The girl’s mother, whose name is being withheld to protect the identity of the victim, said her daughter’s account is the truth. “There is no way he didn’t do it,” she said in an interview with The Times in which she described her daughter’s descriptions of abuse as “very specific.”

Heimlich’s assertion of his innocence is not likely to stop the questions that surround Oregon State and its baseball team.
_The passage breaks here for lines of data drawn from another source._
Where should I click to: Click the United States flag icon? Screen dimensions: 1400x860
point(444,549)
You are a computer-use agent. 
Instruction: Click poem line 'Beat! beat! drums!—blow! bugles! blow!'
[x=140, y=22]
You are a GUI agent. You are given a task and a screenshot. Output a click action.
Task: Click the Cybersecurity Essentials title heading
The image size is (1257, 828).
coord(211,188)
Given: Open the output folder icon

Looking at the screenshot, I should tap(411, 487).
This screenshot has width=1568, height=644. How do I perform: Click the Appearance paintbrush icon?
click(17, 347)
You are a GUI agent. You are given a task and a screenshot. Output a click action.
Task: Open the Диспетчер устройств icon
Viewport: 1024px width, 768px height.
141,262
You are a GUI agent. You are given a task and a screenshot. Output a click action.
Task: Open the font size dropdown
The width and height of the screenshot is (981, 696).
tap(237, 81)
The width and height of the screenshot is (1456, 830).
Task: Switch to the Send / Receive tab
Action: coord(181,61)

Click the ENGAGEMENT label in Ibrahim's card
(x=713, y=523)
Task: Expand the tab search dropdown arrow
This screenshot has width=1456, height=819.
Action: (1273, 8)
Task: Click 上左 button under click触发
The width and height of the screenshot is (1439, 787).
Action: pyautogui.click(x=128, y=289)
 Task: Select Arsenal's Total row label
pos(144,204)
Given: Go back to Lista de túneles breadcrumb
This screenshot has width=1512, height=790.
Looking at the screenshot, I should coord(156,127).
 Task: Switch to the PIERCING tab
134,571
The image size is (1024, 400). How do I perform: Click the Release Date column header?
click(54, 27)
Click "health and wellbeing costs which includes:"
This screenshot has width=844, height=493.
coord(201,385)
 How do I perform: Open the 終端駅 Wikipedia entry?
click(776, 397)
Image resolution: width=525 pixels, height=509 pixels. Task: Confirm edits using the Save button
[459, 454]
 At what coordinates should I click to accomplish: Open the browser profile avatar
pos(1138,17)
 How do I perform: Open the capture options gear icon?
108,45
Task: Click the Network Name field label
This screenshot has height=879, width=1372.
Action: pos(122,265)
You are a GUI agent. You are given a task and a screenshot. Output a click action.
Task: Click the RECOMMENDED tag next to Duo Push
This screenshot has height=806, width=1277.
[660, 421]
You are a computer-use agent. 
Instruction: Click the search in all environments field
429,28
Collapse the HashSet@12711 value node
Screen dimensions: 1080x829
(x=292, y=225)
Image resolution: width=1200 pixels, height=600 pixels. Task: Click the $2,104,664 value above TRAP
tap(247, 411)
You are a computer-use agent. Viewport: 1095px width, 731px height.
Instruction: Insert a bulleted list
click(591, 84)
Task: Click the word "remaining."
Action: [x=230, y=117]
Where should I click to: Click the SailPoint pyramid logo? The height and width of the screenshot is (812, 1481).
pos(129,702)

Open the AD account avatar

Questions that both Heimlich’s critics and his fans have been asking for months.

Should the fact he has fulfilled his court obligations be enough, or was the nature of the crime so egregious he should never be let back on the team?

What, now, to make of his denial and the insistence of the victim’s mother that it did occur?

And how does the victim’s enduring anguish figure into a quest for redemption and a new beginning?

The Past Goes Public

Last June, when The Oregonian first reported Heimlich’s guilty plea, it said he originally had faced two charges stemming from incidents between 2009 and 2011. The victim is the daughter of one of Heimlich’s older brothers. She has not been identified by name.

According to court records, the newspaper said, she told investigators that she was in Heimlich’s bedroom at his home south of Seattle when he pulled her underwear down and “touched her on both the inside and outside.” The Oregonian quoted the documents as saying, “She told him to stop, but he wouldn’t.”

As part of a plea deal, reached when Heimlich was 16, one of the charges was dropped and he was placed on two years’ probation, took court-ordered classes and had to register for five years as a Level 1 sex offender, a designation the state of Washington uses for someone considered of low risk to the community and unlikely to become a repeat offender.

Heimlich also had to write a letter apologizing to his niece.

Heimlich’s case might never have been made public if not for the fact that, years later, while pitching for Oregon State, he failed to update his whereabouts for a state registry of sex offenders, which led to a police citation, which in turn tipped reporters to his case.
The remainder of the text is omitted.